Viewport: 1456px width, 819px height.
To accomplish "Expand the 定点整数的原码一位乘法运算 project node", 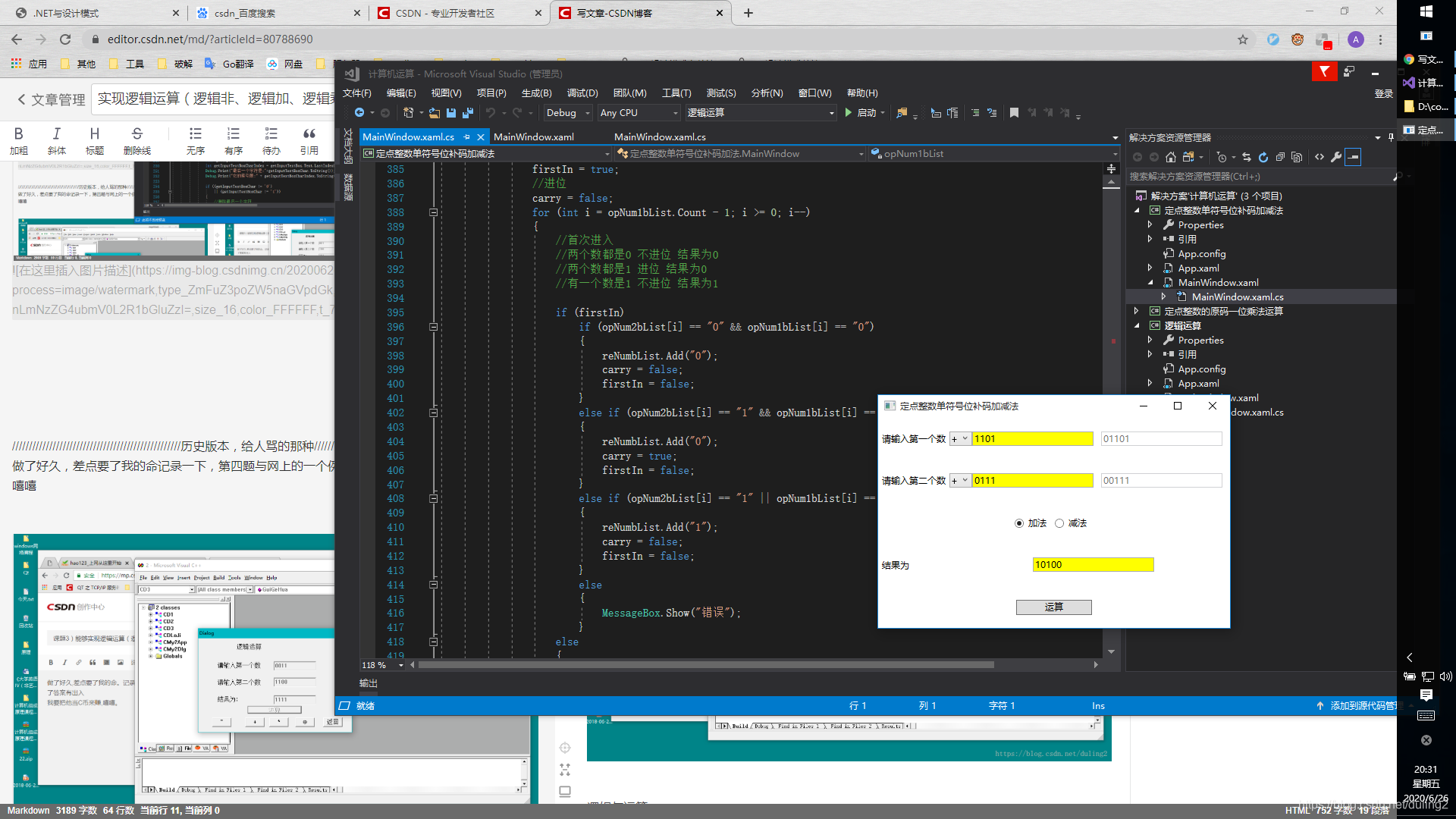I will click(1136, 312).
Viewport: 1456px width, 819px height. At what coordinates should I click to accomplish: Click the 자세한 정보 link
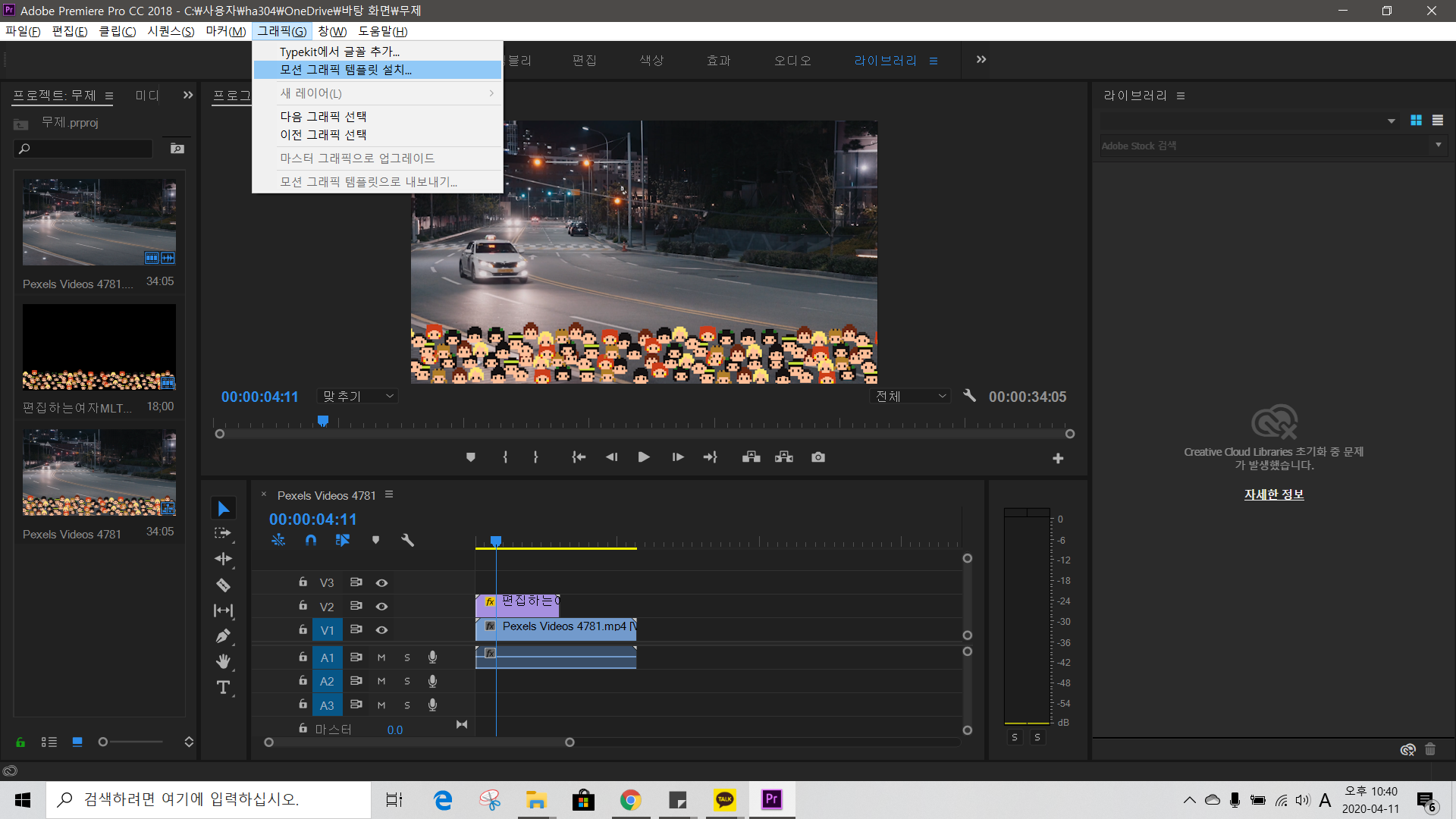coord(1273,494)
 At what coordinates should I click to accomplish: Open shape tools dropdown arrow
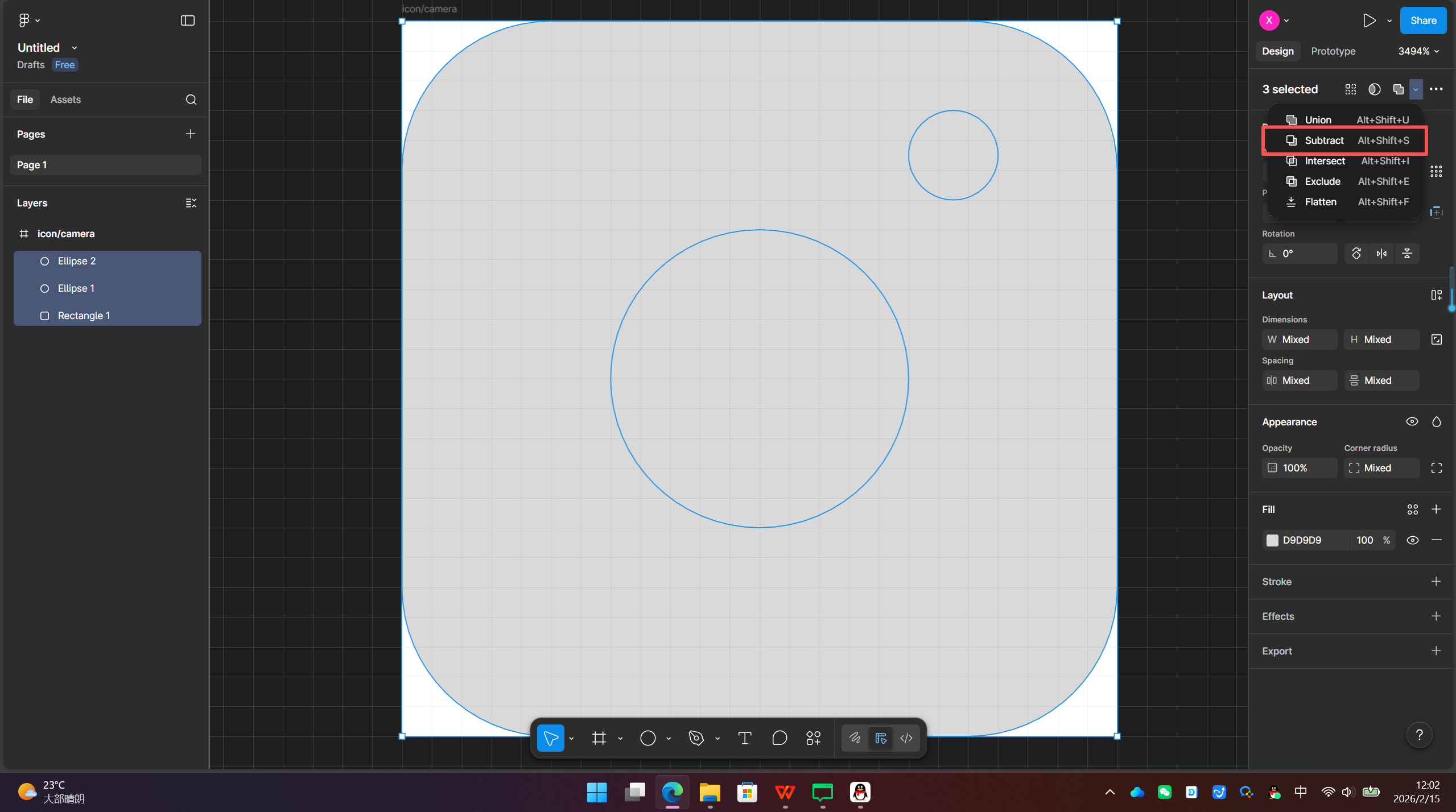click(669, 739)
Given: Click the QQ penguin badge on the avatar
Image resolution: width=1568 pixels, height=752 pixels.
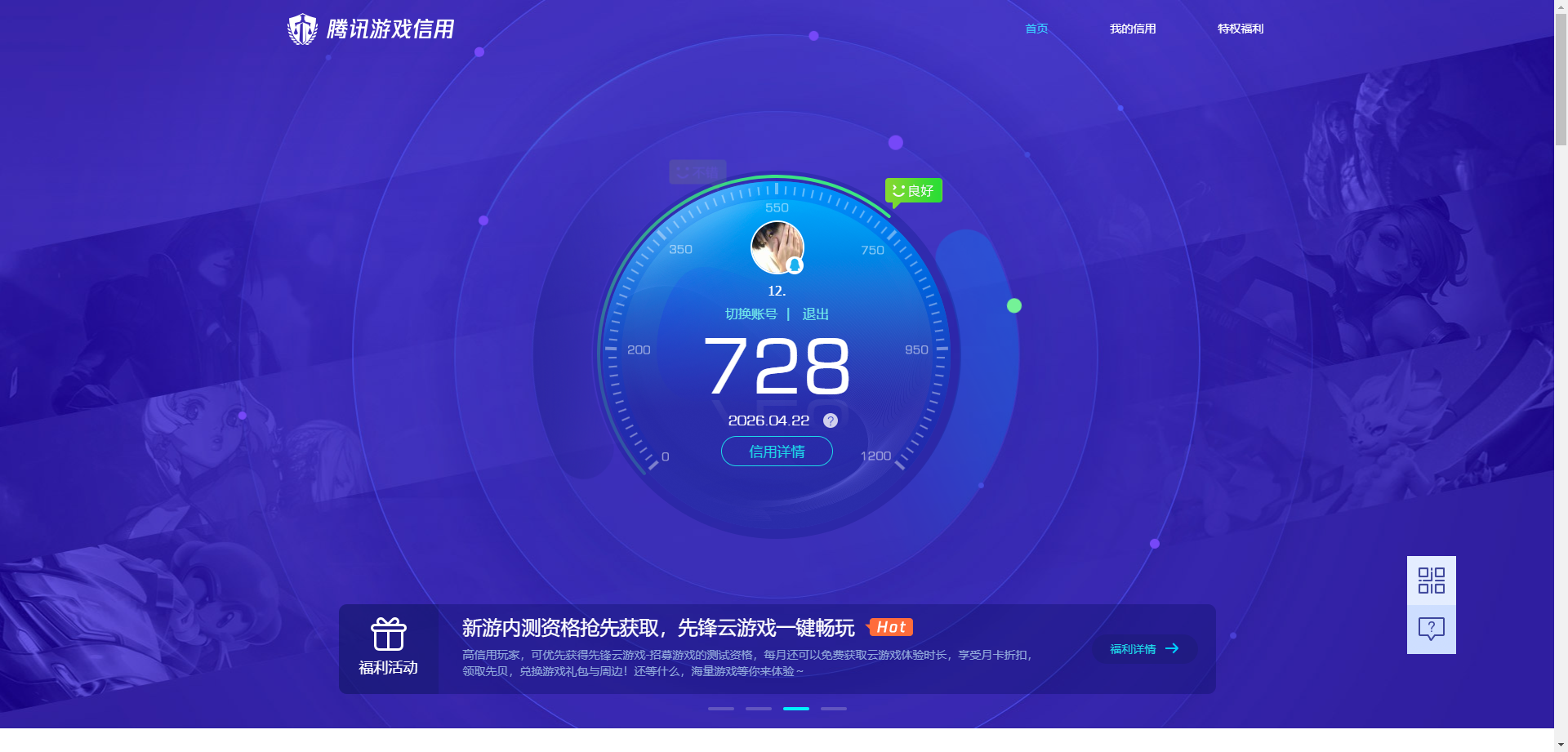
★ ★ ★ ★ ★ ★ ★
No pictures should appear in the copy. Reproduce exactly the lines from the line containing "Given: Click the" through the last line of the data, inclusive.

Given: Click the QQ penguin badge on the avatar
Image resolution: width=1568 pixels, height=752 pixels.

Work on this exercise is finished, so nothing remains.